Kentucky fix and flip FAQ
Ten questions, asked by Kentucky flippers.
Specific to Kentucky. For broader hard money questions — FICO floors, BRRRR strategy, the 70% rule, application flow — see the 70% rule explainer, the BRRRR mechanics breakdown, or the full FAQ.
Do you lend in Kentucky?
Yes. PML funds fix and flip loans in all 50 states, with active flipper books in Louisville, Lexington, Bowling Green, and Owensboro. Single-family, duplex, triplex, and fourplex properties. Loan size from $100,000 to $5,000,000 per asset, with cross-collateralized facility lines available for sponsors running three or more concurrent Kentucky projects. No state-line carve-outs on pricing or leverage; a Jefferson County flip prices off the same rate sheet as a Fayette County flip.
Is PML licensed in Kentucky?
Kentucky does not require a separate state lender license for business-purpose loans on 1 to 4 unit non-owner-occupied investment property held by an entity. PML originates Kentucky fix and flip loans under that posture, with closings handled through the customary Kentucky closing process. Loans are not consumer mortgages; they cannot be used for a primary or secondary residence.

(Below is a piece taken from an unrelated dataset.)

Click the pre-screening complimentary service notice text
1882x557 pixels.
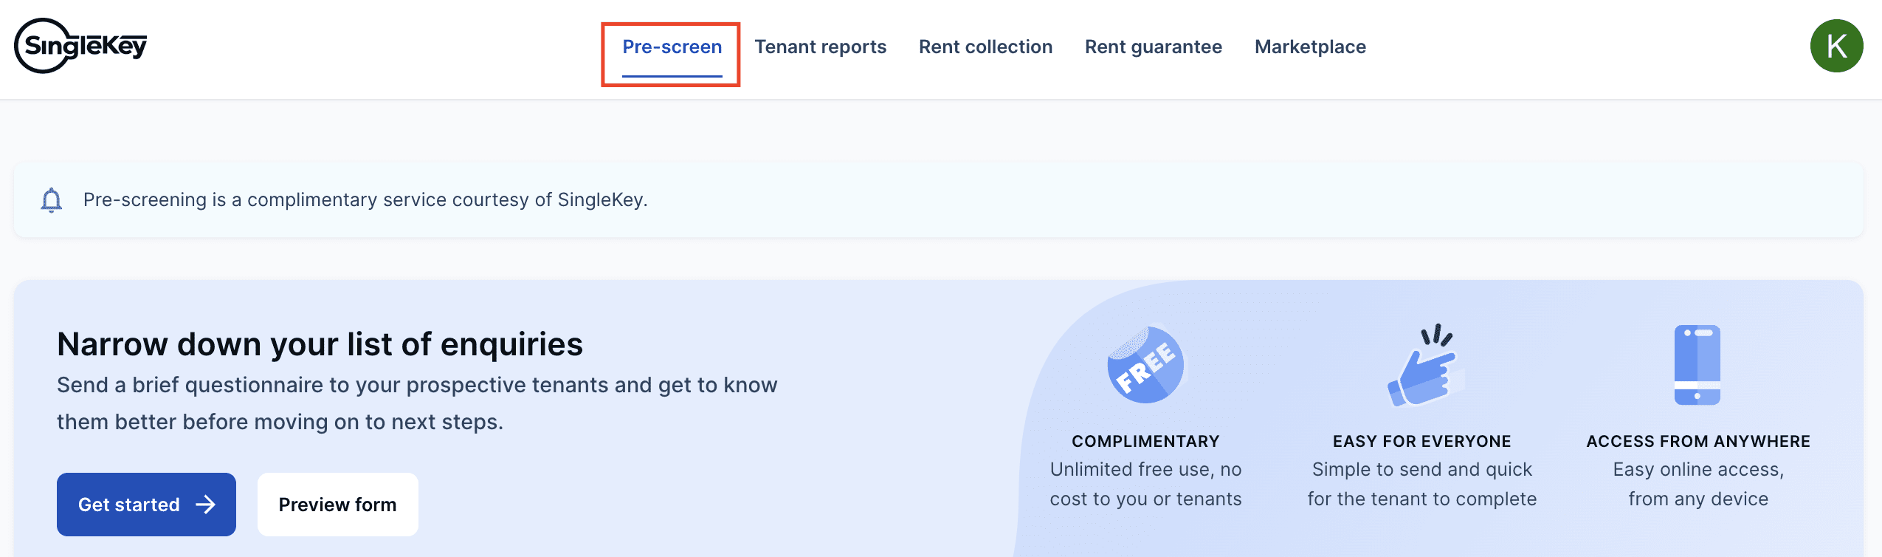point(365,200)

The borrower is always an LLC, LP, or corporation, never a natural person.
What is the typical Kentucky loan size and ARV range?

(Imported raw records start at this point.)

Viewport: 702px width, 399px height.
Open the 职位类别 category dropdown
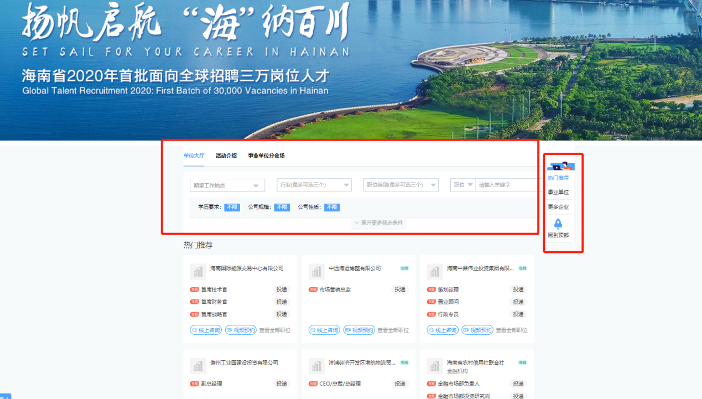[x=401, y=185]
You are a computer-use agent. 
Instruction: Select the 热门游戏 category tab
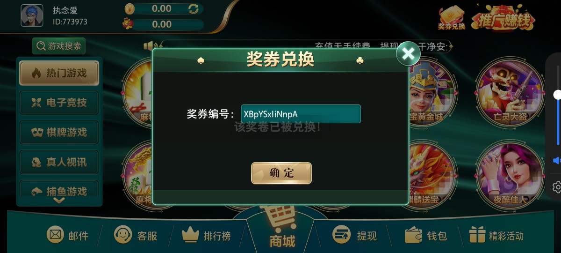click(x=59, y=73)
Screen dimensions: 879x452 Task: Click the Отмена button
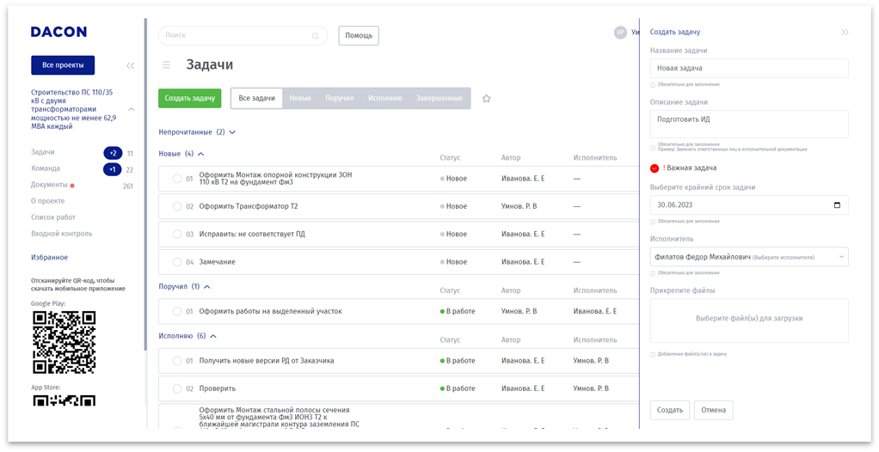point(713,410)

The bulk of Kentucky fix and flip activity in our book lands in a $145,000 to $315,000 ARV band, with loans typically between $115,000 and $254,000 on a single asset. Louisville and Lexington skew toward the lower half of that band on entry-level cosmetic flips; the Highlands and Crescent Hill stretch to $595,000 plus on full-gut projects. We will write a Kentucky loan as small as $100,000 and as large as $5,000,000.

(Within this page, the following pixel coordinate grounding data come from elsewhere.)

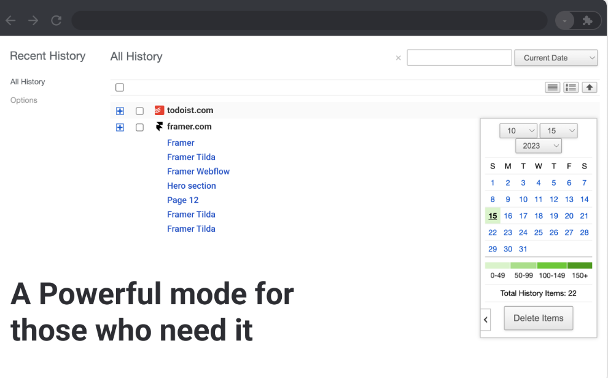
Task: Expand the todoist.com history group
Action: [120, 111]
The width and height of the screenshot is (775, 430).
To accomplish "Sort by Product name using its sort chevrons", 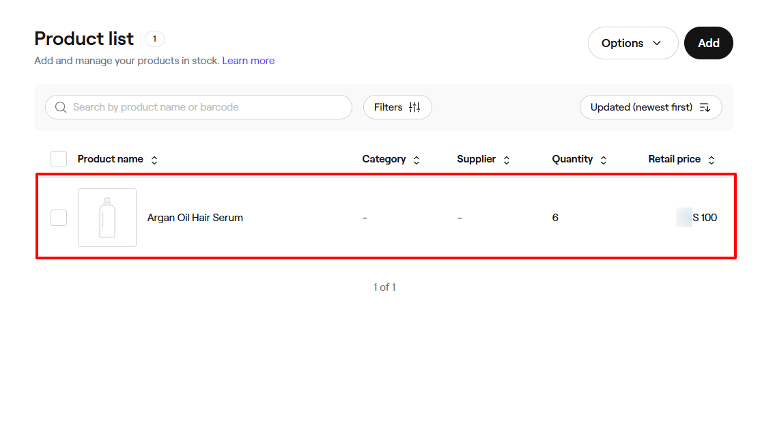I will click(x=154, y=159).
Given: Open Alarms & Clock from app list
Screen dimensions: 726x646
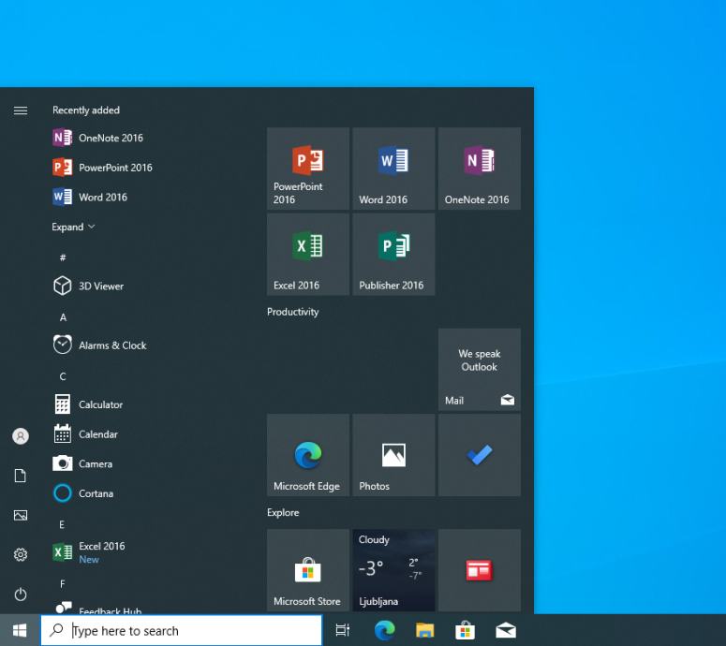Looking at the screenshot, I should pos(112,345).
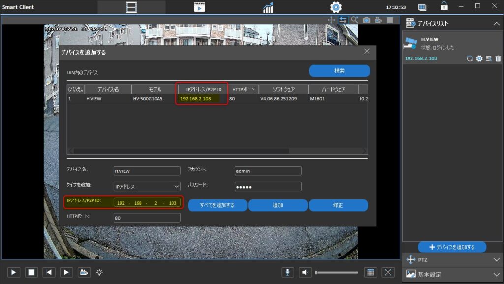The height and width of the screenshot is (284, 504).
Task: Mute the speaker audio
Action: click(306, 272)
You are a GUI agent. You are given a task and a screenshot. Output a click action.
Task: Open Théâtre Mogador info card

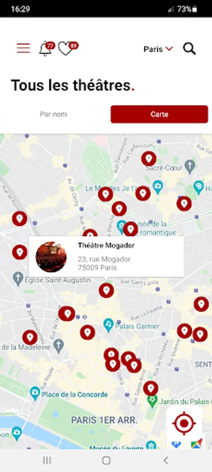107,257
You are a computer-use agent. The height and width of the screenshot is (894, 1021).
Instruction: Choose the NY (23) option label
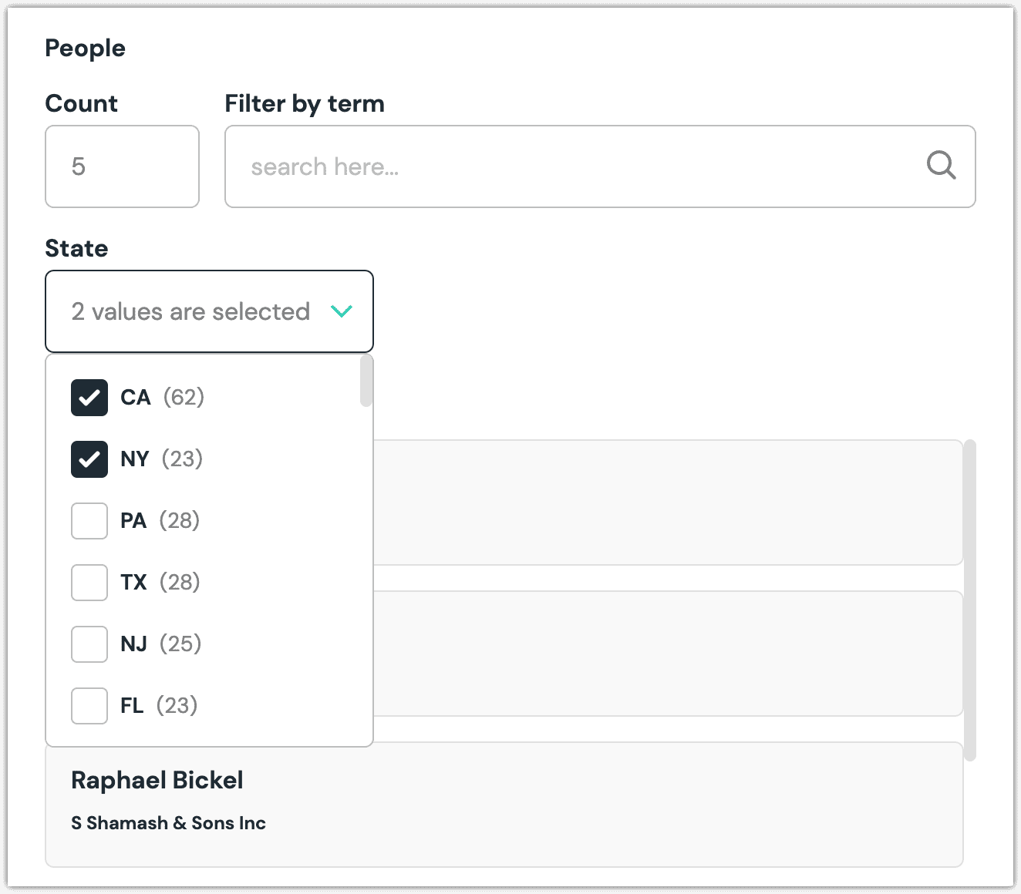coord(161,459)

How does title and escrow work in Kentucky?
Kentucky is a hybrid state: title companies handle most lender closings on investment property, but a Kentucky closing attorney may also conduct the closing depending on county custom and the deed package. PML aligns with whichever the borrower has engaged. A clean Kentucky file regularly closes 5 to 8 business days from term-sheet acceptance.
What transfer tax or recording fees apply in Kentucky?
Kentucky imposes a state transfer tax on the deed at $0.50 per $500 of consideration. The buyer pays the county clerk recording fee on the deed and mortgage. PML’s quote on the HUD reflects the actual Kentucky tax and recording schedule for the subject county; there are no lender markups on third-party closing costs.
Does Kentucky weather or seasonality affect rehab draws?
Northern Kentucky winters slow exterior trade work (roofing, siding, concrete) from late November through March, but they do not slow our draw cadence. Inspector clears within one business day, wire goes out within 48 hours, year-round. Plan rehab budgets with a 2 to 4 week seasonal cushion on cold-weather exterior scopes.
How long does foreclosure take in Kentucky if the loan defaults?
Kentucky is a judicial foreclosure state. A defaulted business-purpose loan moves through the courts in roughly 6 to 9 months from filed complaint to sheriff's or commissioner's sale — materially longer than non-judicial states like Texas or Arizona. As a sponsor this should never matter; as an underwriting input it is reflected in our Kentucky risk pricing.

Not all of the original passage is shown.